Busiest month of the year

Footloose, NOS, The News International
harvest
Busiest month of the year
A day in Mari, a small village near Lahore, to witness waadi of the wheat crop that engages majority of the workforce, even those in cities &
By Sarah Sikandar
Mushtaq starts his day at four in the morning. Eats a breakfast of chappati with yogurt and fried egg and leaves for the field where he would be spending the rest of his day. His wife, in the meanwhile, milks the cows. She then feeds the cows fodder and their two pet dogs last night’s chappatis and milk. She will join him in the field in the afternoon. They live on the wheat and rice fields of Mari, a small village about fifty kilometres from Lahore.
I am not sure what Eliot, who thought “April is the cruellest month”, would have to say about the likes of Mushtaq, for whom this certainly is the busiest time of the year. The waadi (cutting of crops) season has started. It is time to reap the fruit of his year-long labour. Not that he has been doing nothing for the rest of the year which was spent in looking after the crop, trying to save it from pests, nourishing it with fertiliser and praying for the right weather.
Why is Mushtaq important to me? Because he works twelve hours a day under scorching sun to bring chapatti onto my table. If it wasn’t for him, my family would either be working on these fields or these lands would have been sold. I feel close to him for another reason. His daily grind reminds me of my forefathers and the toil that they endured to till the land that feeds me. His children remind me of the streets and dirty alleys where my grandfather grew up playing gulli danda and rolling old tyres with a stick. The last time I went there was on his death.

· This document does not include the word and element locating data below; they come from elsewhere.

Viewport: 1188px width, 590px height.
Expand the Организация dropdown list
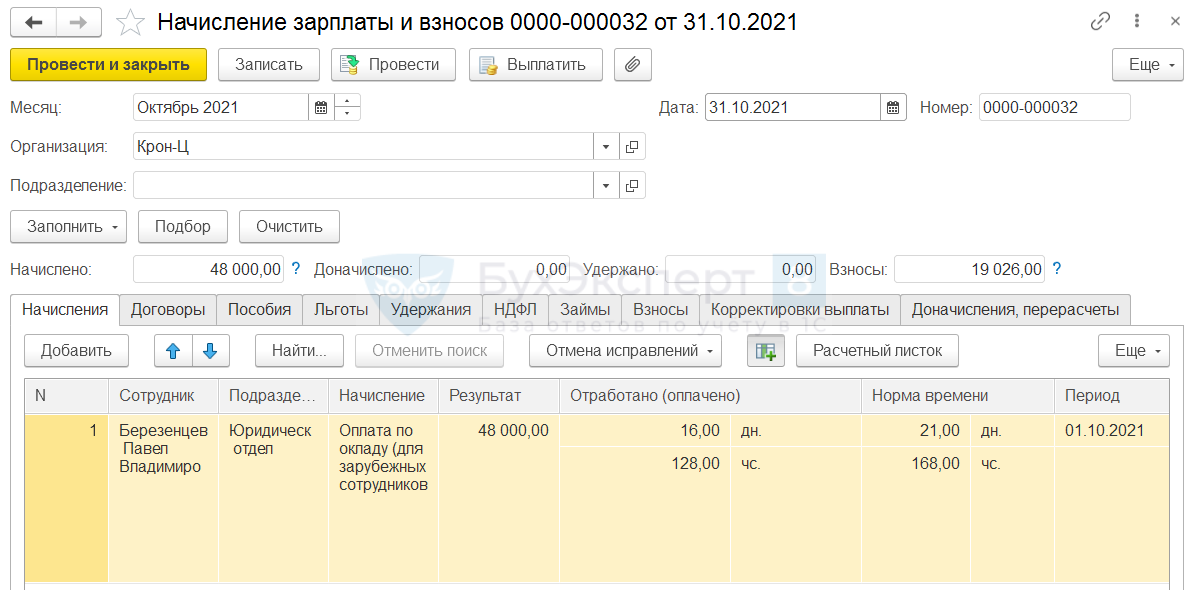pos(606,147)
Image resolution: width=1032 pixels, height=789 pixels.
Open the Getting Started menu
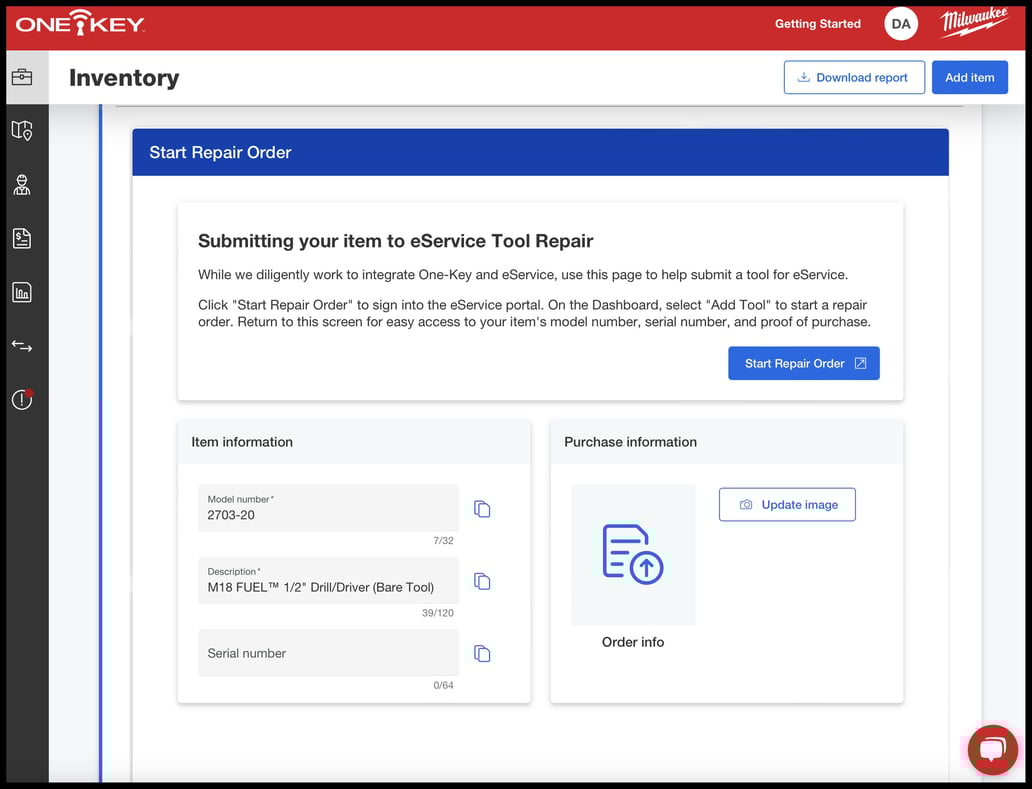pos(817,23)
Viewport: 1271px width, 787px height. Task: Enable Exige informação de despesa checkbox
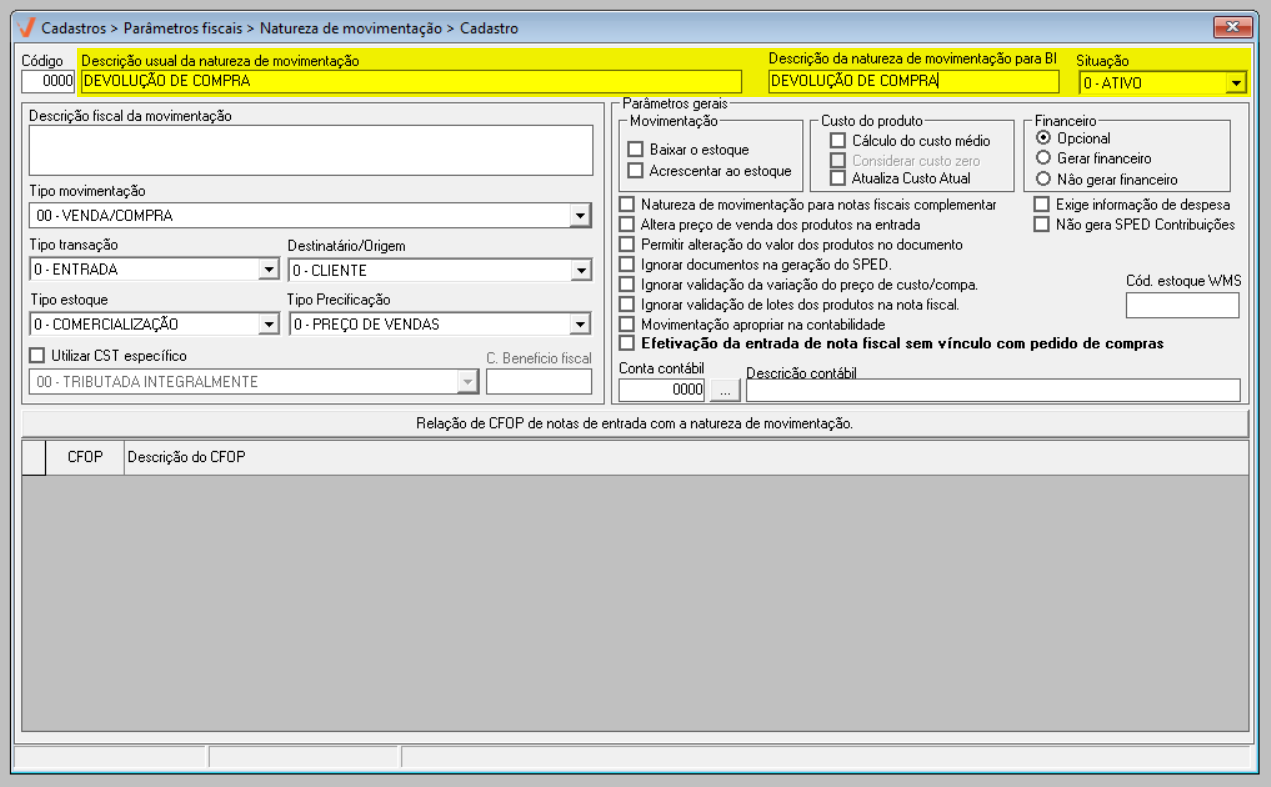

At this time of the year, the rural landscape of Punjab is dominated by the golden-brown hue of the ripe wheat ready to be cut. This sharp contrast of green and golden landscape is dotted with oblivious toiling mazaras, occasionally raising their heads to acknowledge your presence. Nothing in the world seems to be on their mind except the long leaves in front of them and their decreasing number. No noise can attract their attention and the mechanical movement of their hands, cutting the crop with one hand and holding the bunch in the other, is unhindered by heat or fatigue.
The image is familiar for I have read about this mazara in my primary school syllabus. Now I can see that what the textbooks exclude is the woman working in the fields: As oblivious as their male counterparts, with an equally speedy movement of arms, the sunburnt faces of these women make them all look alike – the “working women” of Punjab.
There are the lucky ones. They use the harvester. Out of the field in and around the village, I could see only two or three fields with harvesters. After the hard labour I had just witnessed, it seemed the harvester was, literally, doing the days’ work in hours. It was doing three things simultaneously – cutting wheat, sifting grain from shaft and emitting grain from one of its outlets which was later carried away by a trailer. I am told the grain will be stored in sacks. Only the well-off landlords can afford to import expensive machinery like harvesters. The rest are still working with their bare hands.
The sowing of the seed is a family activity involving every one, from the father to the youngest child. With the arrival of March, it is understood that men will be busier than usual. In some villages, the local melas are arranged to celebrate the fruit of their labour. That is a tradition that will hopefully survive as long as the fields do.
Farmers like Mushtaq have been working on the fields of landlords for generations. He is not sure if his sons will be doing the same or are more self-sufficient than himself. The future of these fields is as uncertain as the young men who now prefer white-collared jobs and want to live in the cities.